Even if the Senate votes down witnesses, the House can still get John Bolton’s testimony.

On Tuesday afternoon, the House managers and the president’s defense team wrapped up their opening arguments in the impeachment trial of President Donald Trump. The trial now moves to a 16 hour period in which senators ask hand-written questions of the president’s defense team and House managers. But most pundits are already looking past the Q and A time towards the looming question of whether Senate Democrats will get at least four GOP defectors to call trial witnesses.

Polls show growing public support for calling witnesses, particularly after the recent Bolton book manuscript revelations. (As an aside, the support number is likely inflated because the question doesn’t specify which witnesses respondents want to call. Of the 49 percent of registered Republicans who support witnesses, many are probably thinking of the Bidens or the whistleblower, not Bolton, when giving their affirmative answer.)

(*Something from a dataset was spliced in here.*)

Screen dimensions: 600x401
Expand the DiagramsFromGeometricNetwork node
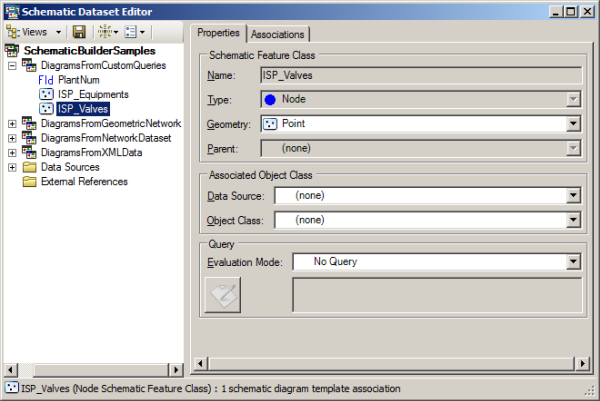(x=12, y=123)
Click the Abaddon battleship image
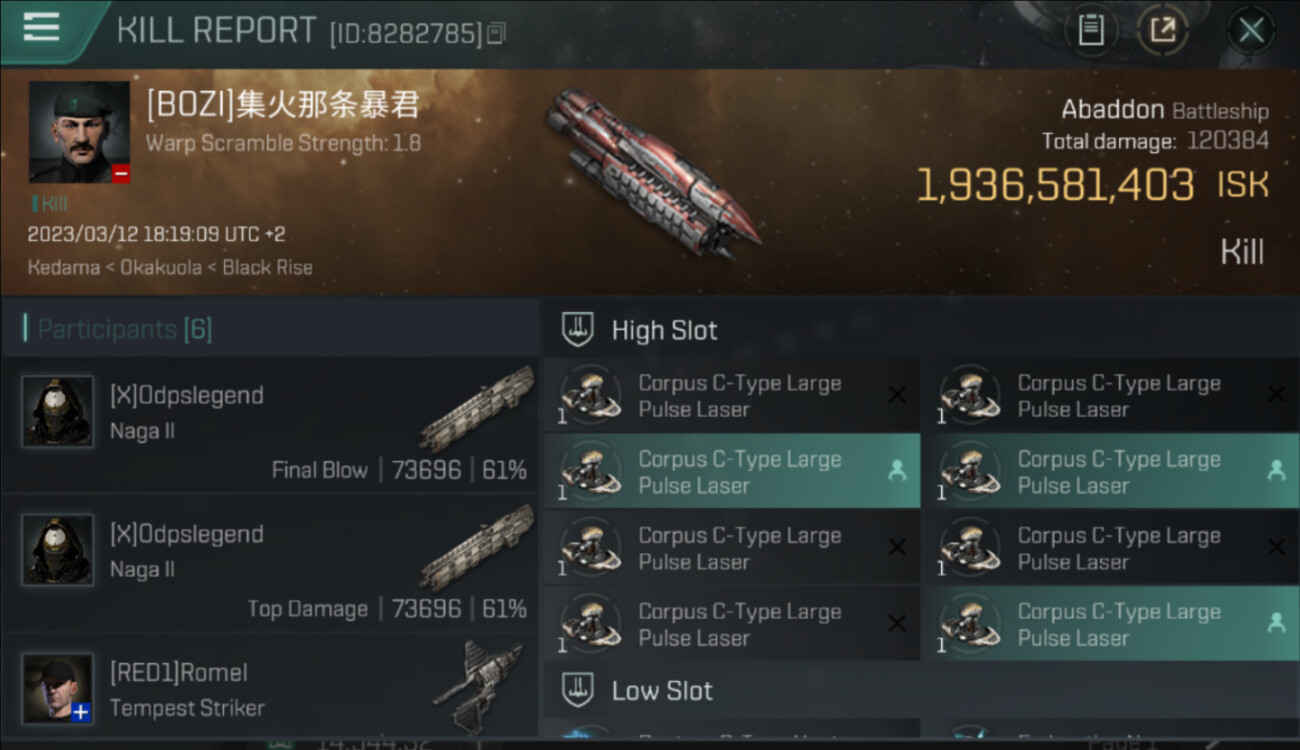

While a very few number of GOP Senators appear to be open to the idea of calling witnesses, the vast majority within the conference is decidedly not. Some Senators argue witnesses will delay the trial for too long; others say the election should decide the president’s fate, and many, such as Sen. Ted Cruz, suggest that it is the House’s responsibility to get any relevant testimony before sending the articles to the Senate. And, of course, GOP Senators know that any additional evidence isn’t likely to paint a pretty picture of the president’s actions.

Even if the Senate votes down witnesses, though, congressional Democrats still have options, albeit imperfect ones, to get Bolton’s, and other vital witnesses, testimony. Most notably, Democrats in the House of Representatives still hold an open and broad impeachment inquiry into President Trump. House Democrats still control committee agendas, and, importantly, maintain subpoena power. If the Senate declines, nothing is stopping the House from subpoenaing Mr. Bolton, especially considering Bolton’s public position he would comply with a Senate subpoena.

Plus, Speaker Pelosi has previously warned that given the level of stonewalling from the administration, the House would remain open to investigating and potentially voting on additional articles of impeachment. The House could hear Bolton’s testimony under oath and in front of cameras, and could even theoretically use it to pass another article of impeachment. Doing so would then force House Republicans to re-cast their impeachment vote in light of the new first-hand accusations. If passed, it would be presented to the Senate with the Bolton testimony included.

Of course, there are political ramifications in taking this route. The American public may well be tired of impeachment and want to move on. Republicans and the President will relentlessly characterize Democrats as unwilling and unable to stop trying to remove the elected president. It will be spun as Democrats needing a do-over on their first failed impeachment process. Important too, it is far fetched to think that an additional article presented from Bolton’s testimony would all of the sudden change the political calculus of Republican Senators on whether or not to acquit or not in the new trial considering that several GOP senator’s have accepted that the charges against the president are accurate, but not impeachable.

The realistic goal, then, of this option is to get Bolton’s testimony, under oath and expand the scope of conflict outside of the Congress where the outcome of the entire impeachment process has been baked in from the start: impeached in the House, acquitted by the Senate. If Bolton’s testimony matches the reporting of his manuscript—that Trump directly tied Ukranian aide to political investigations—it would give Democrats the best evidence to date, on camera from Trump’s own National Security Advisor, that Trump abused his powers and should be removed, if not by the Senate, then by the voters on Election Day. The House’s effort could be explained as a pursuit of a full record on the Ukraine scandal—for voters, for precedence, and history.

The testimony would also highlight, most likely in campaign ads, that many vulnerable GOP Senators voted down an opportunity to hear from Bolton directly during the impeachment trial. Charges of Republican Senators being partisanly beholden to the president, all too willing to cover up for his apparent abuses of power, and neglecting their oath as impartial jurors and actors would only amplify heading into 2020.

Despite all of this, the House subpoenaing Bolton is extremely unlikely to happen. Given that we are so deep into one impeachment trial, the political consequences of re-upping impeachment efforts in the House are too uncertain and too hard to spin to a public already split on the issue. With that said, if Democrats want to get Bolton’s testimony within their congressional halls, they have an avenue to make it happen.